__ЗАДАНИЕ К ВЫПОЛНЕНИЮ__
Напишите продолжение интервью о концертах и встречах со зрителями, начав сразу после последнего вопроса.

__ИСХОДНЫЙ ТЕКСТ__
Все были абсолютно потрясены вашим вниманием к зрителям после концерта. Даже то, как вы подписываете книги, вызвало восторг у всех, в том числе у меня. Обычно, роспись и все. А тут — целое письмо от Веры Полозковой. Очень приятно, что и говорить. Вы всегда так ведете себя? Это не зависит от того, где проходит концерт?
Я стараюсь. У меня почти не бывает случайных людей на концертах. Это люди, у которых есть какая-то серьезная причина придти, своя большая история. Мне про них интересно узнать, я хочу их поблагодарить. Мне приятно, если у них останется что-то на память: картинка, роспись, ощущение, что взаимодействие было не одностороннее. То, что мне люди рассказывают, — это отдельные истории. Я же литератор, собираю сюжеты. Мне интересно, какие узоры судьбы у людей связаны с моим именем и моими текстами. В Нью-Йорке, например, люди, которые год назад познакомились на моем концерте, в этот раз пришли уже женатые, в кольцах, и попросили текст, который был для них очень важным, символичным. Таких историй много. Дочери, которые рассказывают матерям мои стихотворения и уговаривают придти, и они приходят, стоят в очереди за автографом, чтобы вместе сфотографироваться. Это большое доверие… Огромное количество людей дарят друг другу билеты на день рождения, и они приходят праздновать дни рождения на моем концерте. Для меня это какая-то милость Господня, что я имею право обнять и поблагодарить их…
Как реагируют на те или иные стихи в Америке, Европе, Украине, России? Одинаково или все-таки различия есть?

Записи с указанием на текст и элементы
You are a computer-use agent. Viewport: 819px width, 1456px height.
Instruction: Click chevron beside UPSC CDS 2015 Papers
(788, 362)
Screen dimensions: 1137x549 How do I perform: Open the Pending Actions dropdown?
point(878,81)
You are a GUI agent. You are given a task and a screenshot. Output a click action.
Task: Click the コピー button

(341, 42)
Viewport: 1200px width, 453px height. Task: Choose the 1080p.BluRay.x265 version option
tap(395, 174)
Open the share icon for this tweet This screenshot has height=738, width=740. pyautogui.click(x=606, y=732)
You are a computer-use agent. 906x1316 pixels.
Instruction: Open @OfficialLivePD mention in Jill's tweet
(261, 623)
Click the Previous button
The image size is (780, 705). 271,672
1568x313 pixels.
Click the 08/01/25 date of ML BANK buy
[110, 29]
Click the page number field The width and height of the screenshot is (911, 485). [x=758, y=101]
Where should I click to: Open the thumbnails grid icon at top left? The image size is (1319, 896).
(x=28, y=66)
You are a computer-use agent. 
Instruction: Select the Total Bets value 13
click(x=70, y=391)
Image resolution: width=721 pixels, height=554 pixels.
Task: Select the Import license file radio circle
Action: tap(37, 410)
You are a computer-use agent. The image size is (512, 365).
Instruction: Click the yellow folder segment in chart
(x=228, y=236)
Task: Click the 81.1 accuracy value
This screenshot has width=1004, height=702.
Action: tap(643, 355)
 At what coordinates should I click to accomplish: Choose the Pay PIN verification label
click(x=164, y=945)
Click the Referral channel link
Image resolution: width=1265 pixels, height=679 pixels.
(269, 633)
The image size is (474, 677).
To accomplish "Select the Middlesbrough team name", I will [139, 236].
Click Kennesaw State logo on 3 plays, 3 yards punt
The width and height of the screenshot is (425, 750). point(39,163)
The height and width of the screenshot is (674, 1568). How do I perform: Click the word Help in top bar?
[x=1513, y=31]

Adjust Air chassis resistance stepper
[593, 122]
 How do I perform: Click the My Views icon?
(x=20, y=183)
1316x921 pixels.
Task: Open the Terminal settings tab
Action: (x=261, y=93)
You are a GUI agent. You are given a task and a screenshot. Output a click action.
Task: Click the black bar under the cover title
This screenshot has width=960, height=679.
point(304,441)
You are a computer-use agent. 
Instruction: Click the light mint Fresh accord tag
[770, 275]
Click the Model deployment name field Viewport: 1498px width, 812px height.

__ОТВЕТ НИЖЕ__
Я порадовалась, что люди свободны в своих реакциях, что если им смешно, они не сдерживаются; если грустно, они плачут. У нас на большей части концерта черный кабинет и очень сильный свет. Я слышу зал, но не вижу конкретных людей. Реакция очень живая, непосредственная. Она дает, конечно, огромный заряд. Когда звучала Оратория и люди начинали хохотать с самых первых текстов, было очень приятно. Реакция зрителей не очень сильно отличается от той, которую я помню в России и Украине. Строго говоря, это примерно те же самые люди слушают, просто спустя какое-то время и в другом эмоциональном состоянии. Год назад в Америке у нас была почти вся программа про войну. В ней не было места самоиронии и байкам между текстами. Все были в шоке, придавлены войной, как бетонной плитой, ни о чем другом не получалось говорить. Сейчас, когда войны вокруг стало настолько много, она такая страшная, и все по пять-шесть часов в день проводят в скролинге новостей — одна другой лютее, — мы захотели каким-то образом дать людям возможность выдохнуть. Мы читаем много детских стихов, поем колыбельные, вспоминаем наши старые любимые песни типа “твой Петербург гляди как розов и золотист”.
Я знаю Александра Маноцкова как классического композитора, а с вами он раскрывается совсем с другой стороны. Как вам пришла идея совместных выступлений?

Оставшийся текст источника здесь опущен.